Para o autarca de Bragança, se houvesse uma exploração correta daquela zona de caça haveria um retorno financeiro para a região.

A maior reserva portuguesa de veados, a Zona Nacional de Caça da Lombada, no Parque Natural de Montesinho, em Bragança, está a ser pilhada pela caça clandestina, denunciaram entidades ligadas ao setor, que reclamam mudanças na gestão.

O presidente da Câmara de Bragança, Hernâni Dias, garantiu à Lusa que vai voltar a colocar a questão ao secretário de Estado adjunto do Ambiente, na abertura da feira Norcaça, Norpesca e Norcastanha, que decorre, em Bragança, entre 27 e 30 de outubro.

O autarca social-democrata adiantou que esta questão se arrasta há anos e é do conhecimento de vários governos, mas continua sem solução e a impedir o retorno para o território do potencial existente a nível cinegético e turístico.

"Em termos de riqueza cinegética a Lombada é um diamante por polir", segundo Júlio de Carvalho, um nome ligada à caça na região e autor da Lei da Caça em vigor em Portugal.

Segundo explicaram, a Zona de Caça da Lombada foi criada há cerca de três décadas e tem a gestão pública do Instituto de Conservação da Natureza e Florestas (ICNF), encontrando-se no território do Parque Natural de Montesinho.

O que se passa neste espaço cinegético é comparado pelos interlocutores "à degradação das casas abrigo do Parque Natural de Montesinho", que durante anos enchiam-se de turistas, principalmente no inverno, e agora encontram-se ao abandono e vandalizadas.

Queixam-se de que falta fiscalização e reclamam uma mudança de gestão com a participação da Câmara, junta de freguesia, organizações e caçadores locais para esta zona essencialmente da chamada caça grossa.

"Há um problema que é da caça clandestina que abate a esmagadora maioria dos efetivos que lá existem e isso traduz-se obviamente numa perda", apontou o presidente da Câmara.

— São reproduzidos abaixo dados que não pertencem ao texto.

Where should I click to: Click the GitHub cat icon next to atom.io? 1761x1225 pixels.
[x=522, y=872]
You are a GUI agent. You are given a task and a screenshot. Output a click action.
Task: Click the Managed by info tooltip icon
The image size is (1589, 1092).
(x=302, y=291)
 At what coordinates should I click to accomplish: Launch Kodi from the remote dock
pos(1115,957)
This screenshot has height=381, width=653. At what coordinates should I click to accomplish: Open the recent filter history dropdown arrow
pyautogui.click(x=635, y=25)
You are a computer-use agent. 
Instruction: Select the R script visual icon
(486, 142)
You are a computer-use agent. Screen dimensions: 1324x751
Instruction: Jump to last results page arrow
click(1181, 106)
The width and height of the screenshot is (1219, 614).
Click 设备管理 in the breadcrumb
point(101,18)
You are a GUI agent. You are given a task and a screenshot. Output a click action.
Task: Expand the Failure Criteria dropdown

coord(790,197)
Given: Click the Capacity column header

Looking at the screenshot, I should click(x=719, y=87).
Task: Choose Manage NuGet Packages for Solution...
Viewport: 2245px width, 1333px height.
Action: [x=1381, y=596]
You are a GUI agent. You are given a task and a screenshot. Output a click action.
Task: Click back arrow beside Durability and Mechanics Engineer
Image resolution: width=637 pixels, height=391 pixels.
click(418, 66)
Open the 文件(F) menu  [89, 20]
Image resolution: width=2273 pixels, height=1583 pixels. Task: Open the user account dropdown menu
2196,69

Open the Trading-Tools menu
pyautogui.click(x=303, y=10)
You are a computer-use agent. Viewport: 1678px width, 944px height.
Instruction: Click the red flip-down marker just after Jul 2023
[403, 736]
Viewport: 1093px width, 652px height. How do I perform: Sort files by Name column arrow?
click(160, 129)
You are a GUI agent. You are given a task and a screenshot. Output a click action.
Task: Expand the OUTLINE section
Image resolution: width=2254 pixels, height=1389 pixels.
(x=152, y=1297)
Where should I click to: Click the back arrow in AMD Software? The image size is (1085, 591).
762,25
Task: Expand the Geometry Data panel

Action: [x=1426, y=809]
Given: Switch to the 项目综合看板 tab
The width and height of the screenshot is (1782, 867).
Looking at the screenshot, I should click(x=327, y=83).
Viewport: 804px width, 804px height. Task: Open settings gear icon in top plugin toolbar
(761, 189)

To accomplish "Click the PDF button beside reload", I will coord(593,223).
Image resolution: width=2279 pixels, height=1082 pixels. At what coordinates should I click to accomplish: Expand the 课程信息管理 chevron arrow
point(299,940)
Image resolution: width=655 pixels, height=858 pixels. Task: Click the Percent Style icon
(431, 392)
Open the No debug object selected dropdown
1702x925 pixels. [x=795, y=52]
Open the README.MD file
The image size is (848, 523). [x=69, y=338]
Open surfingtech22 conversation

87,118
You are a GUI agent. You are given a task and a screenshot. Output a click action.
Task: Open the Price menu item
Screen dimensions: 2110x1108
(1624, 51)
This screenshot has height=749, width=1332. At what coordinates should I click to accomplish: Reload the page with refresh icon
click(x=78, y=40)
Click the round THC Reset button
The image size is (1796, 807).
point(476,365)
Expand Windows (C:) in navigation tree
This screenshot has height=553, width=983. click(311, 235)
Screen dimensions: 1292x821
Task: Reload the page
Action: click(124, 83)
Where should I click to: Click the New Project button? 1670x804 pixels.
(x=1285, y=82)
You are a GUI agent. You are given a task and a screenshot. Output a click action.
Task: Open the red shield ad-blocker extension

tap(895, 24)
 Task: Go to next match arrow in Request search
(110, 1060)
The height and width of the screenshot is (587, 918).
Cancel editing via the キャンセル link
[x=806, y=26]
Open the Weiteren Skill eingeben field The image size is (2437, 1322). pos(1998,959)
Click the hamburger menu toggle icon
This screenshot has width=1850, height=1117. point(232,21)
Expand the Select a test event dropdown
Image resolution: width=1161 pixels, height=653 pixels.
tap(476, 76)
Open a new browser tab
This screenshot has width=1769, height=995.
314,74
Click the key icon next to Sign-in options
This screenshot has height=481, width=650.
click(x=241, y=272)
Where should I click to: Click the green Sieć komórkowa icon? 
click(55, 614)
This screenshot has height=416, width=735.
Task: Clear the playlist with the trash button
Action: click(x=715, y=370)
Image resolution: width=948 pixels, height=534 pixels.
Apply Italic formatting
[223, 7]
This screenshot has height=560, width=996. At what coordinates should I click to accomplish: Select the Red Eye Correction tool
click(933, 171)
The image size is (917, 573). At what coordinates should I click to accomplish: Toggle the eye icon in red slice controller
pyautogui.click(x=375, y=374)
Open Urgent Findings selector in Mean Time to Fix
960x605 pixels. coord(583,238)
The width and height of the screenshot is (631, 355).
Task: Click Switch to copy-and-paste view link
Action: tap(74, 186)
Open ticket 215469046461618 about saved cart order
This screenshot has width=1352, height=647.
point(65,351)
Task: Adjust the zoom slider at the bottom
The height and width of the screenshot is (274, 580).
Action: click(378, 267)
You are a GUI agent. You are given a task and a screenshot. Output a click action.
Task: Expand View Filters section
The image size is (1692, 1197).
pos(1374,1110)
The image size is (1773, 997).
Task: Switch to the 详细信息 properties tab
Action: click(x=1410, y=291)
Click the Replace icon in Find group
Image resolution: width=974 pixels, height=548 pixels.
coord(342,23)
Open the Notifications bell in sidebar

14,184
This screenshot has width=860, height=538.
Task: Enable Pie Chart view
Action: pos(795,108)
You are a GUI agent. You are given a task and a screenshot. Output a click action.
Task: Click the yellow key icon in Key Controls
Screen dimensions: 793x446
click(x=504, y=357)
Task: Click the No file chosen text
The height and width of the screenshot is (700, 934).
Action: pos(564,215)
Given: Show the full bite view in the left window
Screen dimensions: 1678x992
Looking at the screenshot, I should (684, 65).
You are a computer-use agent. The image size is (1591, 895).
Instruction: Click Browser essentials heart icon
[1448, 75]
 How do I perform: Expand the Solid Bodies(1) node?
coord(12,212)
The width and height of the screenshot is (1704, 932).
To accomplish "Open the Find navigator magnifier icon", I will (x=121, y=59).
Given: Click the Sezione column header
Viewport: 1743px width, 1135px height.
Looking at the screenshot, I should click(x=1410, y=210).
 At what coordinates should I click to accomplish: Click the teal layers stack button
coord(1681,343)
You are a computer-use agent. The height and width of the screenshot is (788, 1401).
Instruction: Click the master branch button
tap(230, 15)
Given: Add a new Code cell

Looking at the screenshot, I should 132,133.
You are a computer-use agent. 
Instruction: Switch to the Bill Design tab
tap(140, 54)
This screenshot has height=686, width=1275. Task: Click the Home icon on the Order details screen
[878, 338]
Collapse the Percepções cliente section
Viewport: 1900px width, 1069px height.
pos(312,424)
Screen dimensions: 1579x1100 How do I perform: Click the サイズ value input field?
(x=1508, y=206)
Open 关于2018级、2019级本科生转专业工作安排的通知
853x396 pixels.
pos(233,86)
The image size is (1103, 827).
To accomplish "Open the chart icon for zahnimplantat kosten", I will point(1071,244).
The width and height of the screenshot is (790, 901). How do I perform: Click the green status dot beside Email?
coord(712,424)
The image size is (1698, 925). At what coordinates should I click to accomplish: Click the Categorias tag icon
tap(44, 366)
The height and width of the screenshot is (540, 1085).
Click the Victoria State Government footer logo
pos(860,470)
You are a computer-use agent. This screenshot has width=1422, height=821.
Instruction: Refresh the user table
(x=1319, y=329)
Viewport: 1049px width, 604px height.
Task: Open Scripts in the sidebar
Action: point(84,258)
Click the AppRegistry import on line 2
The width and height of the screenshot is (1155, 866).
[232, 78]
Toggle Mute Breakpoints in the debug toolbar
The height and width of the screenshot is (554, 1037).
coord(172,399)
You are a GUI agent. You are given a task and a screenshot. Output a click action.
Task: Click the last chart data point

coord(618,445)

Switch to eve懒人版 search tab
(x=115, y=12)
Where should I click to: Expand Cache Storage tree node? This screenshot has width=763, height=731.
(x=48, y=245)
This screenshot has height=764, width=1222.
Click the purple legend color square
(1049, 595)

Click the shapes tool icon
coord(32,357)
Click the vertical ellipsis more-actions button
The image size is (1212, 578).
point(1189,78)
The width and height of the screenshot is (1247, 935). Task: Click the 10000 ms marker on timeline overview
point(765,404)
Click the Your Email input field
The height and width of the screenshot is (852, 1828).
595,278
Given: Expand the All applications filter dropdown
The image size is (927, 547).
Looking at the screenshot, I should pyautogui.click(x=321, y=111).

Para o autarca, "se tudo funcionasse de uma forma normal e houvesse uma exploração correta daquela zona de caça, o número de animais que seriam abatidos de forma legal teriam um retorno financeiro" para o território.

Hernâni Dias apontou o exemplo da Serra da Culebra, em Espanha, ao lado da Lombada, "que tem efetivamente um retorno financeiro muito grande e tem também, sob o ponto de vista turístico, esse efeito positivo". "Era isso que nós gostaríamos que acontecesse aqui", vincou.

O autarca salientou que "na Zona de Caça da Lombada é onde existe o maior efetivo de veados do país" e pergunta: "onde é que eles estão, quem é que os abate, quem os consome?"

"Se não existe (fiscalização) é normal que as pessoas enveredem pelo caminho da clandestinidade e abatam os animais que deveriam ser abatidos de forma legal e que teriam um impacto financeiro para a entidade gestora", observou.

As autoridades locais acreditam que com uma gestão diferente, a Lombada podia "trazer gente de fora", caçadores e as suas famílias, que se instalariam nos hotéis, nas casas de turismo rural, nos alojamentos locais.

Mas, também na perspetiva turística são apontados problemas, com críticas ao facto de só ser permitida a caça ao domingo naquela zona, o que não é considerado atrativo para potenciais caçadores e visitantes se deslocarem e ficarem na região ao fim de semana.

"É necessário que aquela zona de caça tenha uma atenção especial por parte das entidades gestoras para que possamos ter uma zona de caça devidamente gerida para que resultem benefícios para todos", defendeu o presidente da Câmara de Bragança.